CBS
Consumentenvertrouwen weer gedaald
Het consumentenvertrouwen is in juni opnieuw gedaald. De vertrouwensindex ligt op -21, vier punten lager dan in mei. Dit is de vijfde daling op rij. Vooral het pessimisme over de economie in het algemeen is groter geworden. De koopbereidheid is nauwelijks lager dan in mei, vooral omdat het oordeel van consumenten over hun financiële positie vrijwel onveranderd is. Wel vinden consumenten de tijd iets ongunstiger voor het doen van grote aankopen. Dit is opvallend omdat het gebruikelijk is dat consumenten in juni juist beduidend positiever zijn dan in mei over het doen van grote aankopen. Dit blijkt uit het Consumenten Conjunctuur Onderzoek van het CBS.

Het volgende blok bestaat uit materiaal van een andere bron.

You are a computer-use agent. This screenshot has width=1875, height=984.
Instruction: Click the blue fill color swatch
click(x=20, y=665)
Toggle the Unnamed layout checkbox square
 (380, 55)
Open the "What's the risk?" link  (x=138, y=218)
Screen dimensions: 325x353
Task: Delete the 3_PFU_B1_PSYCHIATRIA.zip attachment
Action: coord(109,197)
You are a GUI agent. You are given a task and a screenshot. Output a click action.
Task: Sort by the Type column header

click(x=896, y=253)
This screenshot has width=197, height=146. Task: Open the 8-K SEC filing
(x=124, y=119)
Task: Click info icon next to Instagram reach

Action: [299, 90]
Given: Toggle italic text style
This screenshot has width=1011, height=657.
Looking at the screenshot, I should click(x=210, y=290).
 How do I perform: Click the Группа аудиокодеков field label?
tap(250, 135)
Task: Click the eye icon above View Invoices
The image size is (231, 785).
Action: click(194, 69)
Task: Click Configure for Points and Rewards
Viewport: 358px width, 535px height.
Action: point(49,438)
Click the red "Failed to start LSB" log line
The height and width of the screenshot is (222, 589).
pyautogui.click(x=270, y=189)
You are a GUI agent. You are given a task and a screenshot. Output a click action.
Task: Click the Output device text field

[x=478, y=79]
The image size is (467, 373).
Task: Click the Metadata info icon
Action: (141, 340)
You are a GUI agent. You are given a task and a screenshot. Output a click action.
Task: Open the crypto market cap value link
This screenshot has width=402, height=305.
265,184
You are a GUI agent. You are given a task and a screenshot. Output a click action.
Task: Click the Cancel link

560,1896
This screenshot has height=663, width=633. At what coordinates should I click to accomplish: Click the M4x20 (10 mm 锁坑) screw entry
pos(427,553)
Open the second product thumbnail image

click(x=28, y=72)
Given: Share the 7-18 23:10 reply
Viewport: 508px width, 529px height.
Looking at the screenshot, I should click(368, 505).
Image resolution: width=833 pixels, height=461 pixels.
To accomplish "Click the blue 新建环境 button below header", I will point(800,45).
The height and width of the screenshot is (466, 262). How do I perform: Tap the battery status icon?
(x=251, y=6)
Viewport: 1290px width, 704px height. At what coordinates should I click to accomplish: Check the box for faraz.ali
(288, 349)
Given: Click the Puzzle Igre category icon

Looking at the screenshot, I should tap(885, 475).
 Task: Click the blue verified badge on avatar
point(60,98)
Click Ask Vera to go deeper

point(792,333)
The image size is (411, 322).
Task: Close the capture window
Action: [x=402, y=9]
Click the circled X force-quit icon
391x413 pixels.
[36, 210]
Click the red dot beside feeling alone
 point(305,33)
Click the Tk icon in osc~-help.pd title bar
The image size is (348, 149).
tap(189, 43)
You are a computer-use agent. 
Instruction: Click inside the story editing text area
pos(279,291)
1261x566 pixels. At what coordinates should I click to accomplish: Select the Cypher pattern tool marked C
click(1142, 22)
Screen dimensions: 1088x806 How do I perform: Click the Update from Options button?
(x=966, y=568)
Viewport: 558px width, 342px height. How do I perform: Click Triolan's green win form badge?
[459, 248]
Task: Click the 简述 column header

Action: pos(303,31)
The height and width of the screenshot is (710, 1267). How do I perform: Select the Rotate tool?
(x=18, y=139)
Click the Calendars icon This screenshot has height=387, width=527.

Vertrouwen nog boven dieptepunt van 1993
Het consumentenvertrouwen is sinds januari twintig punten gezakt, tot -21 in juni. Daarmee ligt de indicator nog zeven punten boven het dieptepunt van de vorige periode van economische teruggang (maart 1993). De koopbereidheid, één van de twee onderdelen van de vertrouwensindex, evenaart inmiddels de laagste waarde uit 1993. Alleen bij het oordeel over de economie in het algemeen, het tweede onderdeel van de index, is de consument nog positiever dan in 1993.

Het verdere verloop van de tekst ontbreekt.